* _TO-DO LIST_
A - Check each statement against the passage on tax exemptions, and answer yes or no, quoting the deciding words: (i) on economic grounds alone, the exemptions for backward areas should be withdrawn; (ii) the exemptions for institutions serving the public interest should be abolished; (iii) removing exemptions for foreigners would require replacing the entire income tax act.
B - In the passage on tax exemptions, what share of government expenditure is said to reach the beneficiary?
C - Please carry on the passage on tax exemptions from its final sentence.

4) Exemptions to encourage investment in certain backward areas
Exemptions have been announced for new industrial units in certain geographical areas starting from Kutchh in Gujarat, North Eastern states, J&K, Utterkhand etc. Economic considerations for such exemptions are dubious and highly controversial but political considerations are very strong. No wonder these exemptions are a sacred cow even for first draft of DTC and hence, no government in India can slaughter the same.
Purely on economic considerations, such exemptions must be withdrawn. They result in inefficient deployment of capital whereas what we need to speed up growth is more efficient utilisation of our scare capital. New units have been set up in these exempt areas by closing down in full or part existing units elsewhere, resulting into higher corporate profits but lower collection for exchequer. Recognizing this, exemptions were later capped, and diluted which is not only unfair but also a compromise with credibility of the institution of government. Government is required to be Fair, a custodian of Public Interest and Committed to its promises, come what may! Yes, these exemptions should be abolished with or without substitution of income tax act.
5) Exemptions to certain institutions/trusts/funds in public interest
Exemptions are available to a number of institutions such as Local Authorities, Housing Development Authorities, Approved Scientific Research Institutions, notified sports and professional institutions, public charitable trusts/societies etc. The cost of these exemptions is a misnomer. These institutions are creating public assets or great public value such as professional & sports advancements, or great public service such as education and health care etc. and hence, the exemptions are required to continue.
Alternative will be to collect tax from all these institutions which will most certainly cut down on the size and numbers of such institutions immediately as well as their capacity to service the public, and then, use that revenue to provide that service to the public directly. We all know that only 5 to 15% of government expenditure reaches the beneficiary and rest is siphoned off in corruption and costs, hence, there is urgent need to encourage more such services independent of the government and therefore, all such exemptions must continue.
6) Exemptions to foreigners as foreign policy or international relations or to facilitate technology transfer
Many exemptions are allowed to foreign expatriates, foreign dignitaries, diplomatic staff etc. They are either given in deference to foreign policy matter or international gesture of goodwill, or to encourage foreigners visiting India to facilitate technology transfer. The first consideration is entirely political and the second consideration was very important a few decades ago, but its significance is fading. Deliberations could be done on such matter in current scenario and if most industry representatives believe that it is not necessary, the same could be abolished. No substitution of the entire income tax act is required for this small exercise, and not sure, if it has been attempted in the DTC as yet.
7) Exemptions to encourage investment in certain govt schemes/funds
Exemptions are given for investment in capital gains exemptions schemes, rural electrification bonds etc. Without these exemptions, no such investment will be made by the public into these funds/schemes. As a consideration for such exemptions, most such schemes yield much lower interest to the depositors and hence, the exemptions are indeed a misnomer. Take out these exemptions and govt not only misses the funds invested in such schemes but also, end up paying much more interest on regular borrowings directly or indirectly. Besides, forced borrowings from RBI at lower interest rates or forced investment in lower interest rate govt securities by other banks will reduce investible amount with these banks which will not only increase cost of borrowing to private borrowers but also reduce availability of funds. This will hurt the economy directly. Counter-productive indeed!

* _EXTRACTED MATERIAL_
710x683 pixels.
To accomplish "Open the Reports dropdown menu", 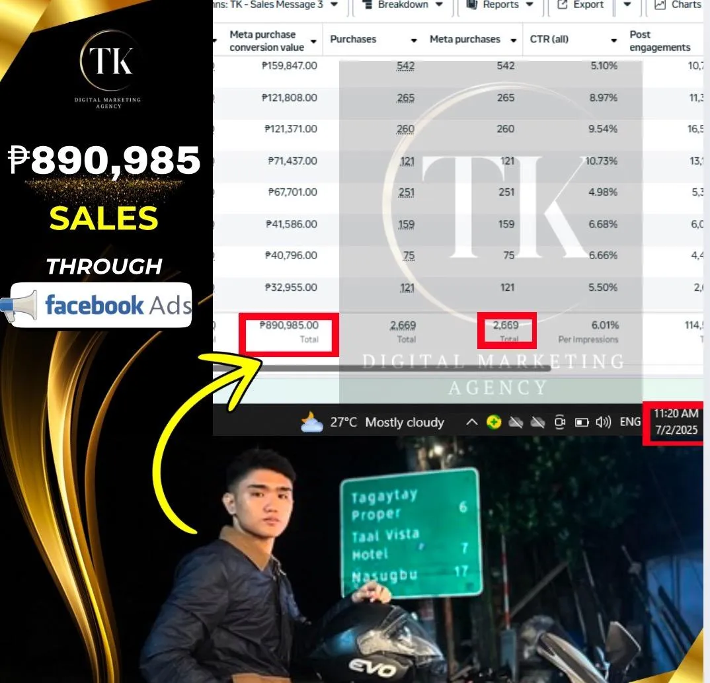I will (500, 5).
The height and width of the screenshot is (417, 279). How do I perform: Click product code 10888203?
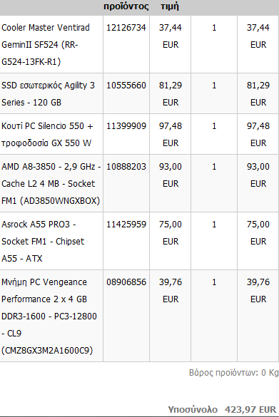point(126,167)

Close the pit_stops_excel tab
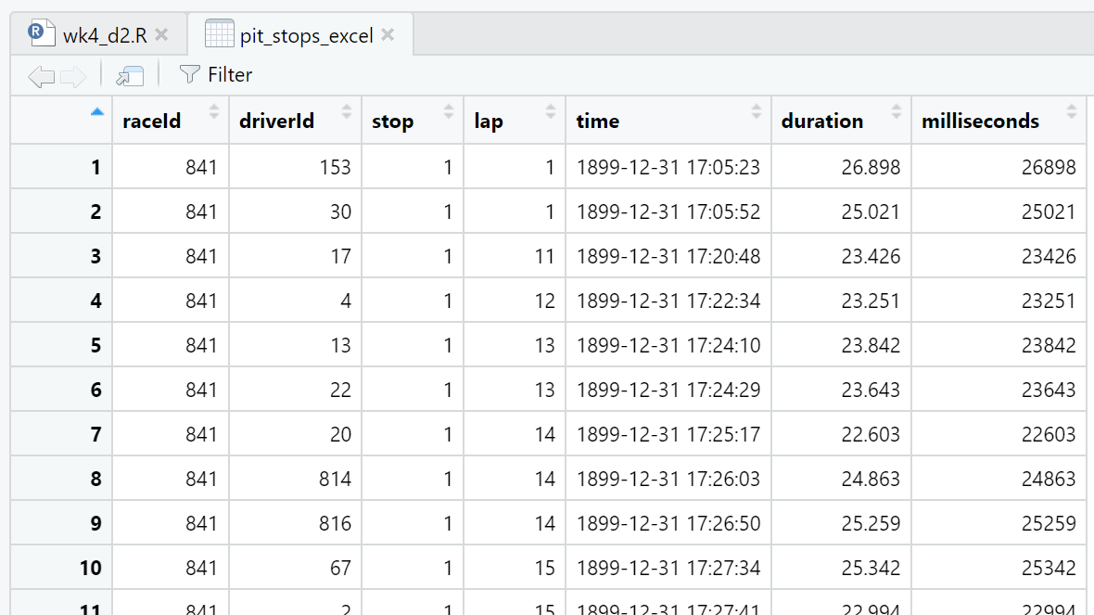click(x=388, y=35)
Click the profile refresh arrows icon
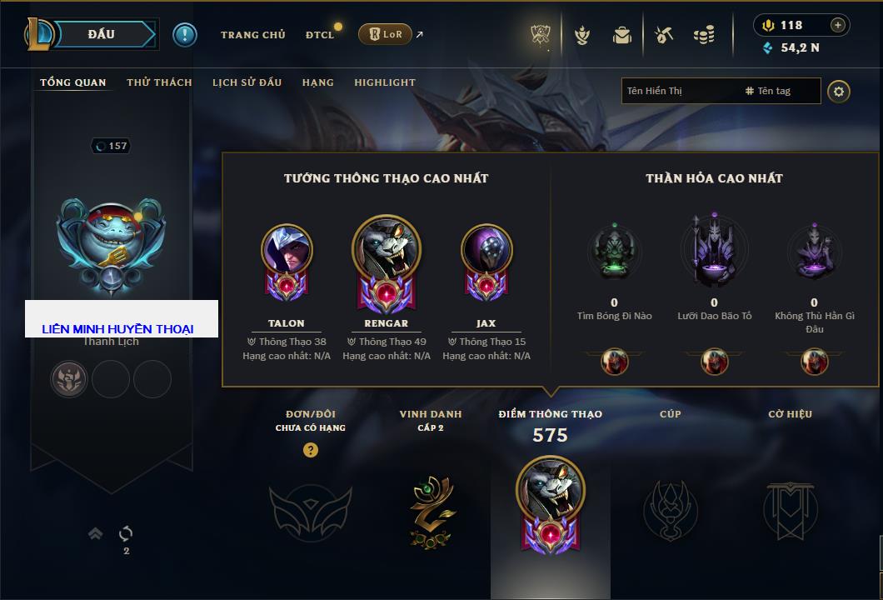 click(x=126, y=533)
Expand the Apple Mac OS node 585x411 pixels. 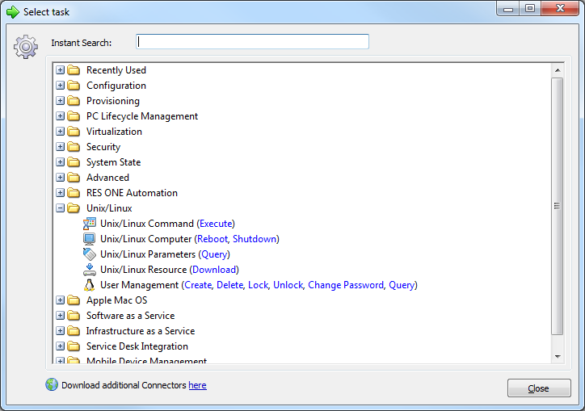[x=61, y=300]
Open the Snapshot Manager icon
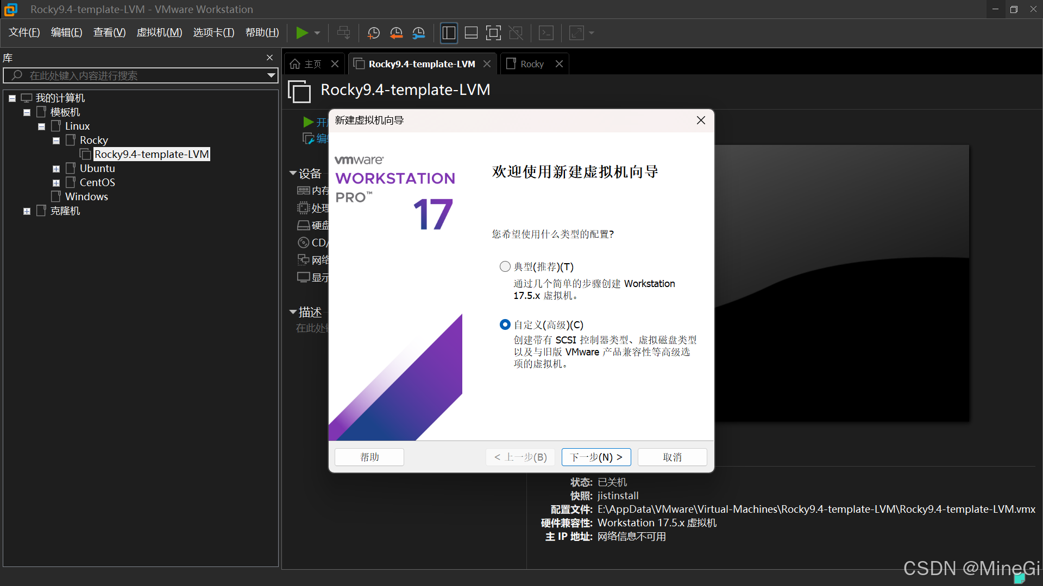The width and height of the screenshot is (1043, 586). [418, 33]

* _ANSWERS FOR THE TASKS_
A -
(i) Yes: "Purely on economic considerations, such exemptions must be withdrawn."
(ii) No: "the exemptions are required to continue."
(iii) No: "No substitution of the entire income tax act is required for this small exercise"

B - Only 5 to 15%.

C -
8) Exemption to encourage exports
There used to be a time when all income from exports used to be exempt. Not anymore. Most such exemptions are vanishing sending undesirable signal that government does not value exports too much now. Exemptions to SEZ units are also an irritant to policy makers without any accountability and with no great reputation for being well informed either. They have proposed MAT on SEZ units in the DTC already.
SEZ units are supposed to be off-shore units, focusing entirely on export business. Unless such business is profitable and attractive, it will not be successful and India will be back to domestic tariff business as usual. SEZ business is only an additional business to India and no matter how much it imports for its requirements, it still has to use significant labour, and petty supplies from domestic tariff areas which are revenue generating for the govt. Support services to these SEZ are mainly domestic. Apart from revenue which SEZ units are definitely generating for the govt directly or indirectly, they are contributing employment and economic growth. What else will government do with revenue?
In fact, there is an urgent need to be aggressive about exports. Recent global meltdown showed that India’s exports are insignificant. Although that protected its economy from recession, it underlined the fact that we have not exploited our potential at all. We must make our industry export-focused and if that requires more exemptions on export profits, let it be.
9) Exemption to recognize non-cash cost such as depreciation
Finally, depreciation is also viewed by many supporters of MAT as an exemption, though it is a genuine deduction from taxable income. No business income can be computed without considering depreciation, for any purpose whatsoever. That is not payable in cash every month is irrelevant. Also, need for showing consistency in profitability over the years to the stakeholders is the only justification for using a straight line method of charging depreciation, otherwise written down value method is the most appropriate method for accounting for such costs. Even under going concern value, a fair valuation of a depreciated asset will be much closer to market value when depreciation is charged at WDV and not straight line method. Fortunately, income tax computation permits deprecation at WDV but the short sighted babus in finance ministry believe that they are losing revenue by permitting even deprecation as an exemption. During last budget, govt cribbed over loss of revenue of over Rs 75000 crore in exemption, which amount to Rs 55000 “even if deprecation is ignored”. At this rate, day is not far when income tax becomes sales tax where all sales are regarded as income and any deduction allowed would be a favour to business community to be reversed one day!
Therefore, talking of massive exemptions as a justification for revamping the income tax law and forcing India back into litigation for next decade on every simple thing, long settled after massive litigation already, is colossal wastage of productive energy at a time when India needs to focus on ways and means of growing faster and catching up with the developed world. If India is indeed the second largest destination for FDIs, it has a lot of work to do to absorb so much of FDI and catapult into a genuinely developing country. Our preparations for Common Wealth Games have once again highlighted the capability and culpability of our ruling class, babus and netas. India is emerging as a major economy not because of any positive moves made by this ruling class but because of dismantling of some of the shackles built by them earlier. The success story of India is the story of capability, ambition and commitment of its private sector and nothing more than that.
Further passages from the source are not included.